* [Aim]: Copy the material below line for line, leaving every character unchanged.

* [Extracted records]:
►

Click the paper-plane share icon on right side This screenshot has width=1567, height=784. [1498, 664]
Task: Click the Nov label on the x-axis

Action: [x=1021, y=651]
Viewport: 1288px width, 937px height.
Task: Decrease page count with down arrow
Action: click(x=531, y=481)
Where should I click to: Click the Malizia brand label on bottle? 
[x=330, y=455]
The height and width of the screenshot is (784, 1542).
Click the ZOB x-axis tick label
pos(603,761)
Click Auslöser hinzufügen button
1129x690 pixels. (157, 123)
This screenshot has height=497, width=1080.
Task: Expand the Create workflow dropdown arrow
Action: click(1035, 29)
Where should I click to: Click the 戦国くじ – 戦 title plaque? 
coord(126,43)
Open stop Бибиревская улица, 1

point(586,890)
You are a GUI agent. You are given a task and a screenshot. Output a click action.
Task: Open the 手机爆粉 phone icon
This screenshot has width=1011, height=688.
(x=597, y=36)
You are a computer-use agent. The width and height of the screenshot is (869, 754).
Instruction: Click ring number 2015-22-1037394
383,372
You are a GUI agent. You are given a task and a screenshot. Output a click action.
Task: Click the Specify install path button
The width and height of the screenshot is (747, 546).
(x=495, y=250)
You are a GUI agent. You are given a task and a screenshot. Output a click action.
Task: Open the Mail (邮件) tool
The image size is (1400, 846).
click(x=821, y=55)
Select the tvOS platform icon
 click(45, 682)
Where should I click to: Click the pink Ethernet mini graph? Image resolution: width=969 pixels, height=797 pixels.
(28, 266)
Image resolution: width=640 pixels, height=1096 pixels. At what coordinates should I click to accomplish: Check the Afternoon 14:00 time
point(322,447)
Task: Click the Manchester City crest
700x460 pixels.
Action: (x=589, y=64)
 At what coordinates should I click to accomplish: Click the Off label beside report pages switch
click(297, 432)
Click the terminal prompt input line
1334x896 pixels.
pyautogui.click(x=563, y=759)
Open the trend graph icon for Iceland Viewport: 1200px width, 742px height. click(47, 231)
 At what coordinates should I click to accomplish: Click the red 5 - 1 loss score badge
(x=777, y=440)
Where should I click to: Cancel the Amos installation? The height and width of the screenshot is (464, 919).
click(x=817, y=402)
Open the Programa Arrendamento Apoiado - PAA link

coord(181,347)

◄

* [Full output]:
Click the paper-plane share icon on right side This screenshot has width=1567, height=784. [1498, 664]
Task: Click the Nov label on the x-axis

Action: [x=1021, y=651]
Viewport: 1288px width, 937px height.
Task: Decrease page count with down arrow
Action: click(x=531, y=481)
Where should I click to: Click the Malizia brand label on bottle? 
[x=330, y=455]
The height and width of the screenshot is (784, 1542).
Click the ZOB x-axis tick label
pos(603,761)
Click Auslöser hinzufügen button
1129x690 pixels. (157, 123)
This screenshot has height=497, width=1080.
Task: Expand the Create workflow dropdown arrow
Action: click(1035, 29)
Where should I click to: Click the 戦国くじ – 戦 title plaque? 
coord(126,43)
Open stop Бибиревская улица, 1

point(586,890)
You are a GUI agent. You are given a task and a screenshot. Output a click action.
Task: Open the 手机爆粉 phone icon
This screenshot has width=1011, height=688.
(x=597, y=36)
You are a computer-use agent. The width and height of the screenshot is (869, 754).
Instruction: Click ring number 2015-22-1037394
383,372
You are a GUI agent. You are given a task and a screenshot. Output a click action.
Task: Click the Specify install path button
The width and height of the screenshot is (747, 546).
(x=495, y=250)
You are a GUI agent. You are given a task and a screenshot. Output a click action.
Task: Open the Mail (邮件) tool
The image size is (1400, 846).
click(x=821, y=55)
Select the tvOS platform icon
 click(45, 682)
Where should I click to: Click the pink Ethernet mini graph? Image resolution: width=969 pixels, height=797 pixels.
(28, 266)
Image resolution: width=640 pixels, height=1096 pixels. At what coordinates should I click to accomplish: Check the Afternoon 14:00 time
point(322,447)
Task: Click the Manchester City crest
700x460 pixels.
Action: (x=589, y=64)
 At what coordinates should I click to accomplish: Click the Off label beside report pages switch
click(297, 432)
Click the terminal prompt input line
1334x896 pixels.
pyautogui.click(x=563, y=759)
Open the trend graph icon for Iceland Viewport: 1200px width, 742px height. click(47, 231)
 At what coordinates should I click to accomplish: Click the red 5 - 1 loss score badge
(x=777, y=440)
Where should I click to: Cancel the Amos installation? The height and width of the screenshot is (464, 919).
click(x=817, y=402)
Open the Programa Arrendamento Apoiado - PAA link

coord(181,347)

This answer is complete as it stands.